Reproduce as a numbered list the lines below, from the line with "This screenshot has height=155, width=111." to the line with "point(1444,19)", leaving out any blank lines.

====== Dataset records

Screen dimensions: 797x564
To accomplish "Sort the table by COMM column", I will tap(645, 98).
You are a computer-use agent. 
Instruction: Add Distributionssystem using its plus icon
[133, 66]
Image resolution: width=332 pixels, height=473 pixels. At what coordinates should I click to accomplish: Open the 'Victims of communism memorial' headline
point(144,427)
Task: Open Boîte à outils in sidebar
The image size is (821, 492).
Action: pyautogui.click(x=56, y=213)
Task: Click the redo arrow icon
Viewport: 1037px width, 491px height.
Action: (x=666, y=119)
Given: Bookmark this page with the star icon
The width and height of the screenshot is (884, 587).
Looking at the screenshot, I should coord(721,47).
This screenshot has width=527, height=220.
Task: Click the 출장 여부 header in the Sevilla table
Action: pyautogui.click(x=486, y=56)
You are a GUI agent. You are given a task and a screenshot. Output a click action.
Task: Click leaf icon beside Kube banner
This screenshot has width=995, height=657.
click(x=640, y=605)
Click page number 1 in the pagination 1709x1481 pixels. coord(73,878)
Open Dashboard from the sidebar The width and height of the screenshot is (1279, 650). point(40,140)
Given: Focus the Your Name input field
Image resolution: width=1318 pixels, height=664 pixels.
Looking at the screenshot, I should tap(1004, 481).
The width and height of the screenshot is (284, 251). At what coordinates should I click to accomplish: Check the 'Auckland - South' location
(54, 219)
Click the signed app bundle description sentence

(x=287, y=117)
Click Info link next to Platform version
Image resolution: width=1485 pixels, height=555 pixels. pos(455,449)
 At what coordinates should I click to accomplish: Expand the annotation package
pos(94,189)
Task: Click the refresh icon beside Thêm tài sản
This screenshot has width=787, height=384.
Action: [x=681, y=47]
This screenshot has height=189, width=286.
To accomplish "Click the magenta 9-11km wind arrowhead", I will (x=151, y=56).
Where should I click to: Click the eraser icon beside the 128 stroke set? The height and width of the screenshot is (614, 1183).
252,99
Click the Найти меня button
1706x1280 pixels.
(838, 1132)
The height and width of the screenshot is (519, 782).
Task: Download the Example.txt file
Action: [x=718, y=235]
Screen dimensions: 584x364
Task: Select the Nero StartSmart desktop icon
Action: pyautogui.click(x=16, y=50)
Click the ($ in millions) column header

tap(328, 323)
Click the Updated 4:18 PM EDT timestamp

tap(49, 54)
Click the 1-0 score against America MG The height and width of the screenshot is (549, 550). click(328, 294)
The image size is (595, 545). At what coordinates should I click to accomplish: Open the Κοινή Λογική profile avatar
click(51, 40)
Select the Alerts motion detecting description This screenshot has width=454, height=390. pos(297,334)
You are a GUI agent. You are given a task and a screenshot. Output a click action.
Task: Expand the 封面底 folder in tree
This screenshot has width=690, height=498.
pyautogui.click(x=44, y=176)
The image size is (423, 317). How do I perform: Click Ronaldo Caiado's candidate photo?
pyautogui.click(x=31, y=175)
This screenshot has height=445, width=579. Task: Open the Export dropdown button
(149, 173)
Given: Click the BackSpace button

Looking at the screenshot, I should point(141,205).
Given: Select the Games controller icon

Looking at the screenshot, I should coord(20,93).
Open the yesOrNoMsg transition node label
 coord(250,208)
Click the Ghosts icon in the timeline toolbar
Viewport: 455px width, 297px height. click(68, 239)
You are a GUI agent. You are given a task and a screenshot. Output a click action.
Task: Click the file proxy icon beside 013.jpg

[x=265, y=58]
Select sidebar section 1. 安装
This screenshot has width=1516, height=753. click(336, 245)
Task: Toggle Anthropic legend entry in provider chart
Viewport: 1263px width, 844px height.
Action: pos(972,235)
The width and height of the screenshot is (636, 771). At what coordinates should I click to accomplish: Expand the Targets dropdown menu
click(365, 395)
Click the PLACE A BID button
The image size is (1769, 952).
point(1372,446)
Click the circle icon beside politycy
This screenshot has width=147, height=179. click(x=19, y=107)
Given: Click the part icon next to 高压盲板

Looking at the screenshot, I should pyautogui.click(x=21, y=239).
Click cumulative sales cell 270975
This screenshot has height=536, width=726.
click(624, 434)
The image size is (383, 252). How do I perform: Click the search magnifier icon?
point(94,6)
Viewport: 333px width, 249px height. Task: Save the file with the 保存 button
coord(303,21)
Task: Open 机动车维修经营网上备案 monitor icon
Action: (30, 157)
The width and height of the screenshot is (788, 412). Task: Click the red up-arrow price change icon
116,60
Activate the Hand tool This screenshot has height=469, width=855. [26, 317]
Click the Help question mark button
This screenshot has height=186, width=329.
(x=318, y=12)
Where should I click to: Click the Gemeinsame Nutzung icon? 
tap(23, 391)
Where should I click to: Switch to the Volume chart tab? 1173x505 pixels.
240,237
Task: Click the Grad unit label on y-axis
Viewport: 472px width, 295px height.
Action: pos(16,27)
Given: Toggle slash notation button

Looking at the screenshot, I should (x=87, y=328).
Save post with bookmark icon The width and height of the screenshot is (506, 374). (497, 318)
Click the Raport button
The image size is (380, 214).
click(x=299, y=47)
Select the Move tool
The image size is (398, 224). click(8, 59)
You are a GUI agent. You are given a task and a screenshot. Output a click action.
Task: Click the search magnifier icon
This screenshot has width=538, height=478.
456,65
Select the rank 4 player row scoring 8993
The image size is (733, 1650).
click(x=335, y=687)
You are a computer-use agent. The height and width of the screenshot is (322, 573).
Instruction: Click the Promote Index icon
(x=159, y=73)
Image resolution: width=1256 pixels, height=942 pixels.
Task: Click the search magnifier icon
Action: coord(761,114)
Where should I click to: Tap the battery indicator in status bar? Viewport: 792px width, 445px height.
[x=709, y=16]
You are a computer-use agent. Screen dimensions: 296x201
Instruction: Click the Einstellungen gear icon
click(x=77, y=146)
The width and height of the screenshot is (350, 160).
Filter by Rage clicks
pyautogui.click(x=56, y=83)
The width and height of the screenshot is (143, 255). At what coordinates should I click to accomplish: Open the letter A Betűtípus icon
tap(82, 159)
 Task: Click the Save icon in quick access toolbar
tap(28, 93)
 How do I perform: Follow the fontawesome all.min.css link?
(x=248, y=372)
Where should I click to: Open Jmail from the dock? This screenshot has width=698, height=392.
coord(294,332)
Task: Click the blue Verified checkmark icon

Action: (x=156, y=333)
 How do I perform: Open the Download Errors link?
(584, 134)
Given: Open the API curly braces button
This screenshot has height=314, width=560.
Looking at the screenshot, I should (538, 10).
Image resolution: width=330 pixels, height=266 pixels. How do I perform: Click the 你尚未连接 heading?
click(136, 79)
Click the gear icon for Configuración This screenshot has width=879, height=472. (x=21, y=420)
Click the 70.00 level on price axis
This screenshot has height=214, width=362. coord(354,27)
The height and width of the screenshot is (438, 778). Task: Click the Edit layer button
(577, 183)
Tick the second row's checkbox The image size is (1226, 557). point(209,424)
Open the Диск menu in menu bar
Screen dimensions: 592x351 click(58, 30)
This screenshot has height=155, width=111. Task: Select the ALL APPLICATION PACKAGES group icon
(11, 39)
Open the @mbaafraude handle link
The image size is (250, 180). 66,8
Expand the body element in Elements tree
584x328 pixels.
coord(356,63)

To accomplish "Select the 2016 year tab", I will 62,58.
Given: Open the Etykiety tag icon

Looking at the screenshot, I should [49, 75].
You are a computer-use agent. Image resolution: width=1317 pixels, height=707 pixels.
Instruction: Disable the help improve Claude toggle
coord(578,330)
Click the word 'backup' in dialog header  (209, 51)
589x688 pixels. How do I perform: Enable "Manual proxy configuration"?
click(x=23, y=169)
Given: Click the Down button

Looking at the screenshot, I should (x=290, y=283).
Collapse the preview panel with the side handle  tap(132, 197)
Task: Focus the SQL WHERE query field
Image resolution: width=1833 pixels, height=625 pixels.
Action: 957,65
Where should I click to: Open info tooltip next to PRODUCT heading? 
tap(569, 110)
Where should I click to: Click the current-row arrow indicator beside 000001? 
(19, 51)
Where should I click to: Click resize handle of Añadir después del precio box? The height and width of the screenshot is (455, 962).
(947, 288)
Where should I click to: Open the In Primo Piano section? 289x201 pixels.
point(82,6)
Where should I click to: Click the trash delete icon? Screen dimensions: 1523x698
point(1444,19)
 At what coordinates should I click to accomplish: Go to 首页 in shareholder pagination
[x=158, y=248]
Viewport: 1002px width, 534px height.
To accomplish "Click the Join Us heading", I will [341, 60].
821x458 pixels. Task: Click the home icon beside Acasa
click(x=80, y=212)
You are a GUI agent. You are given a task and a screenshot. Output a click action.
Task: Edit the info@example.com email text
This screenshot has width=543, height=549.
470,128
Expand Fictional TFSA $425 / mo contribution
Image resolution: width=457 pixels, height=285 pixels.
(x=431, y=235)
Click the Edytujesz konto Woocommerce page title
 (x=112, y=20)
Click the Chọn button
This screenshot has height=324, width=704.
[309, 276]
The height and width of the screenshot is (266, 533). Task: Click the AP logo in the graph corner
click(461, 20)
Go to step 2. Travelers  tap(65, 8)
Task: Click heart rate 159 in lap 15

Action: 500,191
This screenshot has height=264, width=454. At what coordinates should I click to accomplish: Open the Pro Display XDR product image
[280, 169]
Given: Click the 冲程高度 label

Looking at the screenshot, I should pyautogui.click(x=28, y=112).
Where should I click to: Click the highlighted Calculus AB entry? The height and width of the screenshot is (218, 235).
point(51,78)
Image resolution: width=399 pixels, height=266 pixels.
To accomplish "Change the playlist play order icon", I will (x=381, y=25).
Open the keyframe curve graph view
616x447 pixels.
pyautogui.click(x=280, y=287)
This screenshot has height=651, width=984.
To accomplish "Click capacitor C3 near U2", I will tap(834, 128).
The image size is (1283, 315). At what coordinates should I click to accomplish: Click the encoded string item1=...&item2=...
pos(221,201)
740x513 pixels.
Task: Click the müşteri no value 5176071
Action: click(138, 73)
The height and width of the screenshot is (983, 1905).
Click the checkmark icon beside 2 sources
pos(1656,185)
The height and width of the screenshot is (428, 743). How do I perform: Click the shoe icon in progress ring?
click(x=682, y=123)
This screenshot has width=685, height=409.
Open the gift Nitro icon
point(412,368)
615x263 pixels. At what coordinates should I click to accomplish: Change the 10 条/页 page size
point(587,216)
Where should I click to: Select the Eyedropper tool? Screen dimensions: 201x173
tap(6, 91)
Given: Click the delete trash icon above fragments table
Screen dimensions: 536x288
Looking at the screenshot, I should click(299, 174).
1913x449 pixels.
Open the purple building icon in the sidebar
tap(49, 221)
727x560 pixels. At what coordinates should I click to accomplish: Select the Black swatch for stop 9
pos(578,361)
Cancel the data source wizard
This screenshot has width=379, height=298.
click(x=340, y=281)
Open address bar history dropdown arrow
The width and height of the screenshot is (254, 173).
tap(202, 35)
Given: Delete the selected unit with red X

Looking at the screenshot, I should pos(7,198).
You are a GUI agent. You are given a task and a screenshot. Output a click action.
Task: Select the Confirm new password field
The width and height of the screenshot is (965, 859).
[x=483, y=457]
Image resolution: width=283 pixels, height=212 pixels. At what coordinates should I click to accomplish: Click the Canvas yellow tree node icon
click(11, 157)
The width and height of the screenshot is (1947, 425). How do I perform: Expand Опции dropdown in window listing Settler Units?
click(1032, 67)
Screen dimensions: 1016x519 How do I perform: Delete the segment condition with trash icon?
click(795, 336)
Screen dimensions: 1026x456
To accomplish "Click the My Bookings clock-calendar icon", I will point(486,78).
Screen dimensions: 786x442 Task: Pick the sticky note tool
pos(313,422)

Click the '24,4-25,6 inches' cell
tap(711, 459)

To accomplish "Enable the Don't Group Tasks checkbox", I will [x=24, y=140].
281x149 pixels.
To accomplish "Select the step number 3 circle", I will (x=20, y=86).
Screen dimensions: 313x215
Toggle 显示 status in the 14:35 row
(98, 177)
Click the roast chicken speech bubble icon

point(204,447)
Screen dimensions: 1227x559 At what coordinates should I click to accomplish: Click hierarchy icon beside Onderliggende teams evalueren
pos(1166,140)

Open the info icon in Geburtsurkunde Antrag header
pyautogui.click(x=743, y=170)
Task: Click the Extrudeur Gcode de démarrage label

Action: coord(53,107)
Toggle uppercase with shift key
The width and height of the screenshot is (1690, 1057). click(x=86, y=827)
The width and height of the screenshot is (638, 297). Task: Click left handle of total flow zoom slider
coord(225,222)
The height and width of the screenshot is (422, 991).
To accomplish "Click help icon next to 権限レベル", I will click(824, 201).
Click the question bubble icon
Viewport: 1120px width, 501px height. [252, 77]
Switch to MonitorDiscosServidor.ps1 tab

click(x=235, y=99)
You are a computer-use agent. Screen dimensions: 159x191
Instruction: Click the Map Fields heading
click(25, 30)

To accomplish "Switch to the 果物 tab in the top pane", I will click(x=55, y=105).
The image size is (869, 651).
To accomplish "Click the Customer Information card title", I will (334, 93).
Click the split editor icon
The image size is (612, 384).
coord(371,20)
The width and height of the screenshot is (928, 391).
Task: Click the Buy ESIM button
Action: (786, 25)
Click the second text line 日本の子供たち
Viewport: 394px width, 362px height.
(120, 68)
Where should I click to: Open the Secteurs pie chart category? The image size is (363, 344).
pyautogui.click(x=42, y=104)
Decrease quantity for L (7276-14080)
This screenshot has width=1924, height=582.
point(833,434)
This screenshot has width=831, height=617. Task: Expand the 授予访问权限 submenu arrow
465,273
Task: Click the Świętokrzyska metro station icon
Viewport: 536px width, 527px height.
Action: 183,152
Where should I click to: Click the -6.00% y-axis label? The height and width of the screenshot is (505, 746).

============

◆ Exercise result ◆
1. This screenshot has height=155, width=111. Task: Select the ALL APPLICATION PACKAGES group icon
2. (11, 39)
3. Open the @mbaafraude handle link
4. The image size is (250, 180). 66,8
5. Expand the body element in Elements tree
6. 584x328 pixels.
7. coord(356,63)
8. To accomplish "Select the 2016 year tab", I will 62,58.
9. Given: Open the Etykiety tag icon
10. Looking at the screenshot, I should [49, 75].
11. You are a computer-use agent. Image resolution: width=1317 pixels, height=707 pixels.
12. Instruction: Disable the help improve Claude toggle
13. coord(578,330)
14. Click the word 'backup' in dialog header  (209, 51)
15. 589x688 pixels. How do I perform: Enable "Manual proxy configuration"?
16. click(x=23, y=169)
17. Given: Click the Down button
18. Looking at the screenshot, I should (x=290, y=283).
19. Collapse the preview panel with the side handle  tap(132, 197)
20. Task: Focus the SQL WHERE query field
21. Image resolution: width=1833 pixels, height=625 pixels.
22. Action: 957,65
23. Where should I click to: Open info tooltip next to PRODUCT heading? 
24. tap(569, 110)
25. Where should I click to: Click the current-row arrow indicator beside 000001? 
26. (19, 51)
27. Where should I click to: Click resize handle of Añadir después del precio box? The height and width of the screenshot is (455, 962).
28. (947, 288)
29. Where should I click to: Open the In Primo Piano section? 289x201 pixels.
30. point(82,6)
31. Where should I click to: Click the trash delete icon? Screen dimensions: 1523x698
32. point(1444,19)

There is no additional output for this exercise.